A lonely rattail swims over the abyssal seafloor.

Scientists were completely baffled as to how high diversity could
occur in such a bleak place.  They began
to throw out theories, but they were limited by the little data that had been
gathered from a poorly explored deep ocean. 
The scientific publications of this time on deep-sea diversity read like
there were a few people in a room with a whiteboard, writing everything they
remember from their ecological textbooks, talking through each theory, slowly
crossing off possibilities, and working their way down the list.  

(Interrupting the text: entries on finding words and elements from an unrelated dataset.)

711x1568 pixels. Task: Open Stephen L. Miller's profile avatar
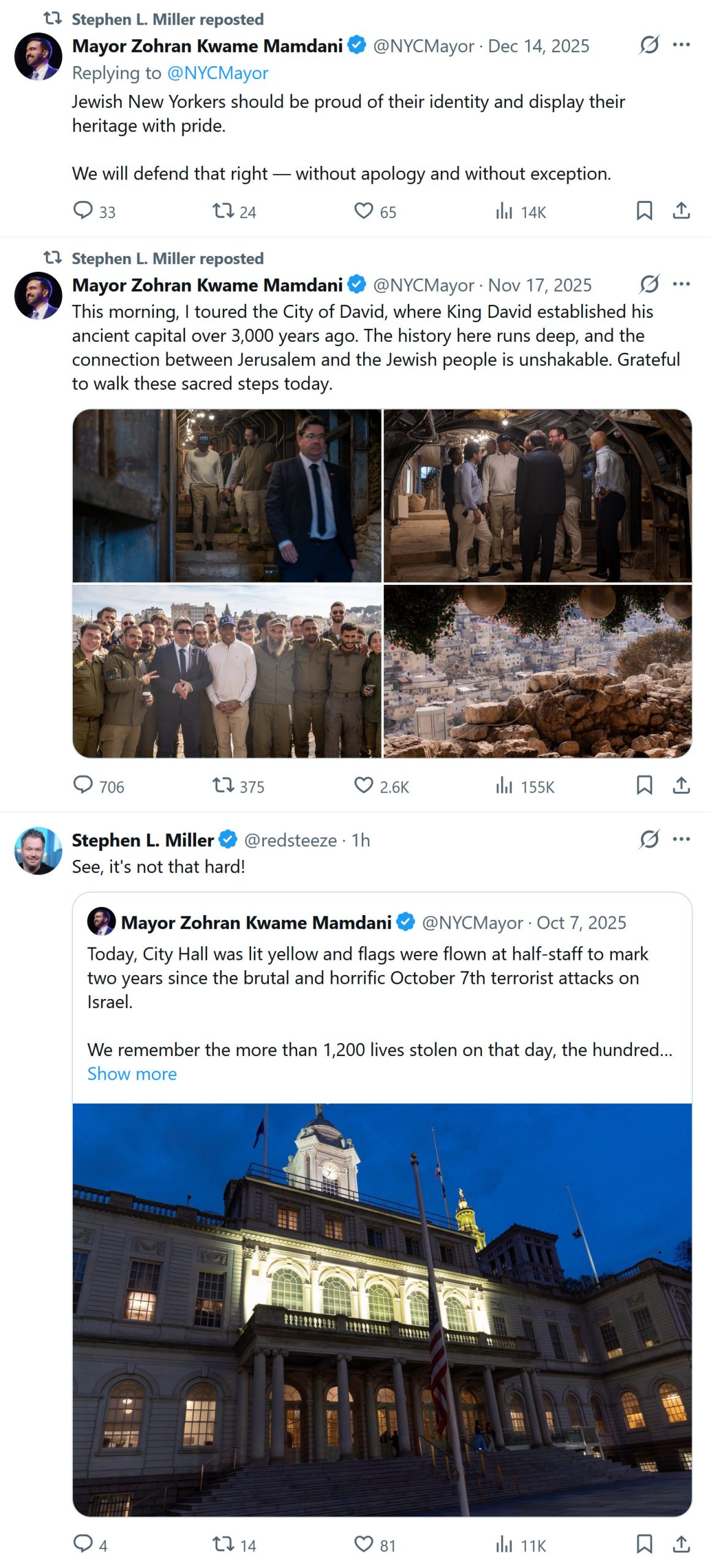(x=38, y=851)
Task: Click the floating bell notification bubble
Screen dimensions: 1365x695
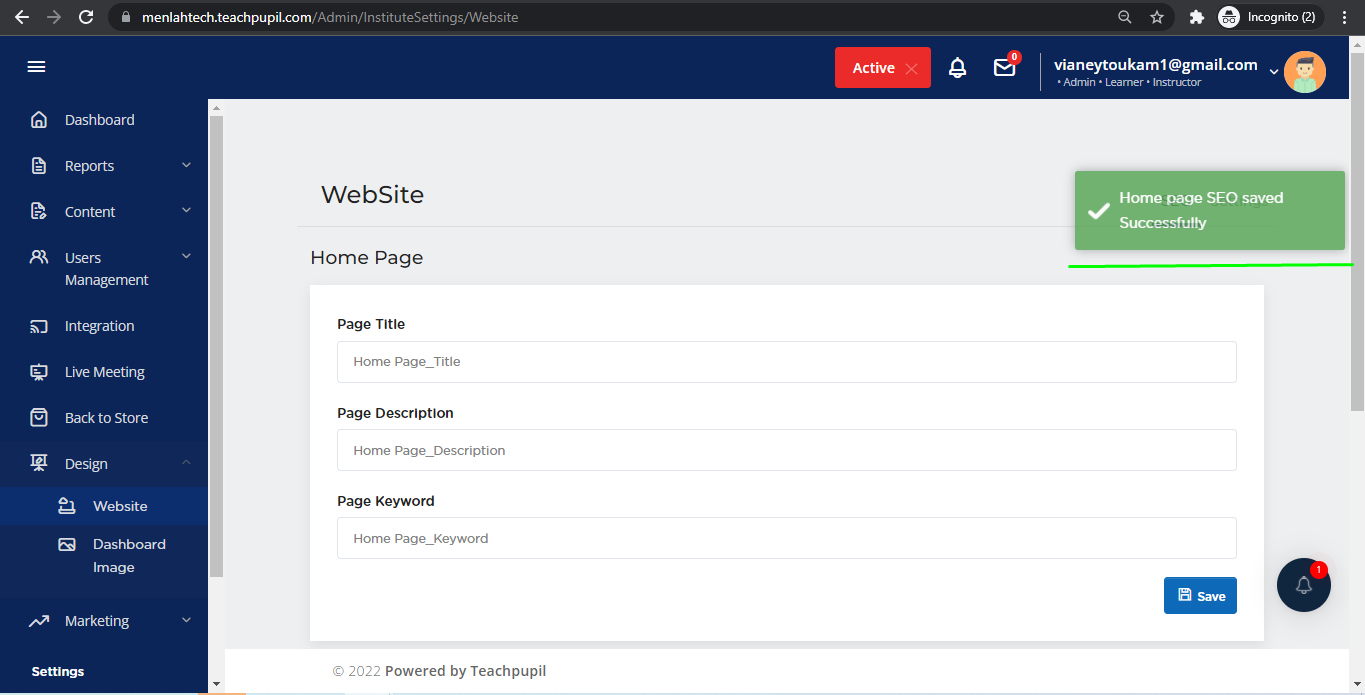Action: tap(1303, 585)
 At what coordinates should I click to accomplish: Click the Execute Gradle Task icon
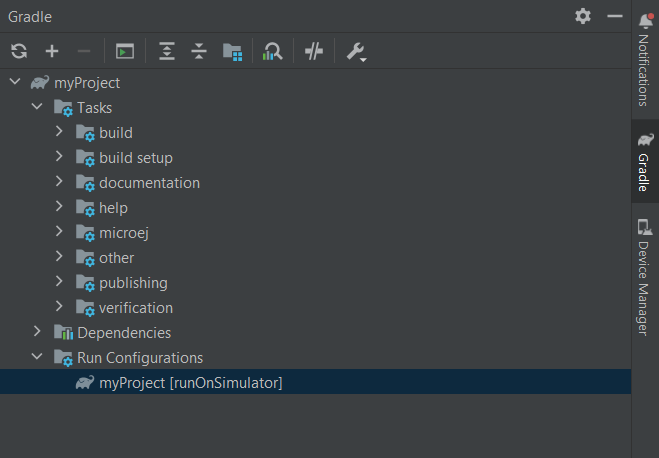pyautogui.click(x=124, y=52)
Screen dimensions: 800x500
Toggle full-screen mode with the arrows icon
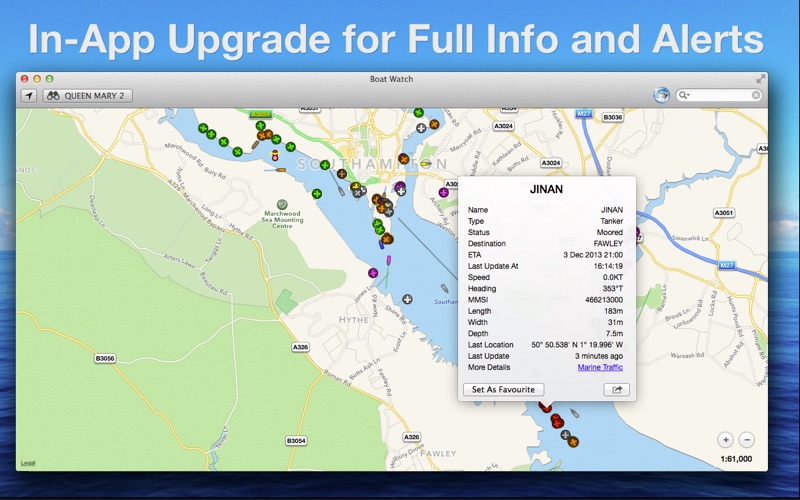click(761, 78)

Small marine animals called macrofauna — snails, worms, clams, and other creatures no bigger than a pencil eraser — live and feed in the seafloor sediment. In an area the size of a coffee table, there may be more than 300 species of macrofauna in deep-sea sediments. Credit: Craig McClain

Howard Sanders began by writing “Specialization” on the
whiteboard with his paper introducing the Stability-Time Hypothesis in
1968.  He suggested that because the deep
sea is monotonous and predictable (i.e., it is stable), populations have the
evolutionary time to become newly specialized in how they feed. Over time, these
populations become so specialized they evolve into totally new species, eventually
driving diversity up.  Further research
and explorations indicated that the premise of this argument was wrong- the deep
sea is actually not that stable.

Then, Paul Dayton and Robert Hessler walked up to the board
and scratched off the “Specialization” idea with their paper in 1972 entitled “The
role of biological disturbance in maintaining diversity in the deep sea.”  The pair do not argue against the idea that
the deep sea is predictable and stable. 
In fact, they favor the idea… except for the part where they proved that
deep-sea species are actually not
more specialized than shallow water species.

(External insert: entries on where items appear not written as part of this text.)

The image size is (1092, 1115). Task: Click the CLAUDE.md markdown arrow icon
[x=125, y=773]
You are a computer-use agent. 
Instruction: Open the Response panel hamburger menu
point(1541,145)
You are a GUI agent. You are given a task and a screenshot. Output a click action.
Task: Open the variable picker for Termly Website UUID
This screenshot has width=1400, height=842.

“Specialization” got a strikethrough on the whiteboard, and
Dayton and Hessler wrote “Predation” below it. 
 The duo introduced a specific
type of predation pressure they labelled “biological cropping.”  No, biological cropping is not deep-sea
animals learning agricultural techniques… but a combination of predation and
deposit feeding.  Animals can eat other
animals either intentionally (e.g. hunting down prey) or unintentionally (e.g.
stuffing everything you come across into your mouth and it just so happens that
you get a live one).  This “cropping,” whether
accidental or not, reduces competition by preventing one or a few abundant
species from monopolizing the resource. 
These species get knocked out, allowing far more species to get a piece
of the proverbial pie. Nobody gets sent into extinction by competition.  Dayton and Hessler’s idea is not necessarily that
diversity is driven to be high in the deep sea, just that it is not limited.

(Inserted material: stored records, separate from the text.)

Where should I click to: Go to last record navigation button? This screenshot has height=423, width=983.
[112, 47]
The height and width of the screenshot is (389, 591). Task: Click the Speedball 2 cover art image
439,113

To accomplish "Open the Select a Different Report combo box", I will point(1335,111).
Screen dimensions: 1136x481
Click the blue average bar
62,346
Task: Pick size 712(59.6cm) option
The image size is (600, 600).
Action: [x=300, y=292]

Dayton and Hessler’s “Predation” idea never got fully
scratched off the list, but the difficulty of testing the idea and conflicting
results have led many to write large question marks next to it.   Many
other ideas now are situated below “Predation,” including: “Disturbance,” “Patchiness,”
and “Successional Dynamics.”

Ultimately, those of us in the deep-sea scientific community
are still today standing around the dry erase board bouncing many of these same
ideas off each other.  Sometimes we
manage to cross one off the list, or add one, or at least add to our
understanding of the ideas.  One thing is
clear though, we still haven’t gotten it all figured out.  So… anyone have a dry erase marker?